### EXERCISE DIRECTIONS
Copy each entry exactly, leaving nothing out.

### Data records
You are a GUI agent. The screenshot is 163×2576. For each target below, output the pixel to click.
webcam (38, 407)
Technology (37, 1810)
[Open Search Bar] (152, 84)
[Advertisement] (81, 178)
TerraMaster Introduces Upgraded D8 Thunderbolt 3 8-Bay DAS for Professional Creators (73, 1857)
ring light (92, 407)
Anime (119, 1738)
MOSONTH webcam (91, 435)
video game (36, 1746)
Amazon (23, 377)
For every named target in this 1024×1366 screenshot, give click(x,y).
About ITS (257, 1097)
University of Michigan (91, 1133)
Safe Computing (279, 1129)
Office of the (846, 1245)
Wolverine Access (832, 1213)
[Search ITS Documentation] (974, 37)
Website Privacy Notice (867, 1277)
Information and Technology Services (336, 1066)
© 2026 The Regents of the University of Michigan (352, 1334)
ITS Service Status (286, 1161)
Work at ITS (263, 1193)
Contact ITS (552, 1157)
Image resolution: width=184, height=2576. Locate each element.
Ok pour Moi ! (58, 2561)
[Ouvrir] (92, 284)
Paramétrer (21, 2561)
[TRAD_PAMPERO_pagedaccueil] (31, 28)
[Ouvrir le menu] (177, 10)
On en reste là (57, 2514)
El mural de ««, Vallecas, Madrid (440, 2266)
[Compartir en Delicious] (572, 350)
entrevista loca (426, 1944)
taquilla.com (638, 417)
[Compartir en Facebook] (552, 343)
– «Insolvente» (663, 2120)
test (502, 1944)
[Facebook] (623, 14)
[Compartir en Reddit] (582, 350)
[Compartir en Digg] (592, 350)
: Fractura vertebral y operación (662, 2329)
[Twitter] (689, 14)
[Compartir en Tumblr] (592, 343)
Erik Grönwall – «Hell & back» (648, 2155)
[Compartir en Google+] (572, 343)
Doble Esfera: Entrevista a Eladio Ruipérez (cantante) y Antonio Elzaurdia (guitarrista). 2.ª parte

### EXERCISE SOLUTION
You are a GUI agent. The screenshot is 163×2576. For each target below, output the pixel to click.
webcam (38, 407)
Technology (37, 1810)
[Open Search Bar] (152, 84)
[Advertisement] (81, 178)
TerraMaster Introduces Upgraded D8 Thunderbolt 3 8-Bay DAS for Professional Creators (73, 1857)
ring light (92, 407)
Anime (119, 1738)
MOSONTH webcam (91, 435)
video game (36, 1746)
Amazon (23, 377)
For every named target in this 1024×1366 screenshot, give click(x,y).
About ITS (257, 1097)
University of Michigan (91, 1133)
Safe Computing (279, 1129)
Office of the (846, 1245)
Wolverine Access (832, 1213)
[Search ITS Documentation] (974, 37)
Website Privacy Notice (867, 1277)
Information and Technology Services (336, 1066)
© 2026 The Regents of the University of Michigan (352, 1334)
ITS Service Status (286, 1161)
Work at ITS (263, 1193)
Contact ITS (552, 1157)
Image resolution: width=184, height=2576. Locate each element.
Ok pour Moi ! (58, 2561)
[Ouvrir] (92, 284)
Paramétrer (21, 2561)
[TRAD_PAMPERO_pagedaccueil] (31, 28)
[Ouvrir le menu] (177, 10)
On en reste là (57, 2514)
El mural de ««, Vallecas, Madrid (440, 2266)
[Compartir en Delicious] (572, 350)
entrevista loca (426, 1944)
taquilla.com (638, 417)
[Compartir en Facebook] (552, 343)
– «Insolvente» (663, 2120)
test (502, 1944)
[Facebook] (623, 14)
[Compartir en Reddit] (582, 350)
[Compartir en Digg] (592, 350)
: Fractura vertebral y operación (662, 2329)
[Twitter] (689, 14)
[Compartir en Tumblr] (592, 343)
Erik Grönwall – «Hell & back» (648, 2155)
[Compartir en Google+] (572, 343)
Doble Esfera: Entrevista a Eladio Ruipérez (cantante) y Antonio Elzaurdia (guitarrista). 2.ª parte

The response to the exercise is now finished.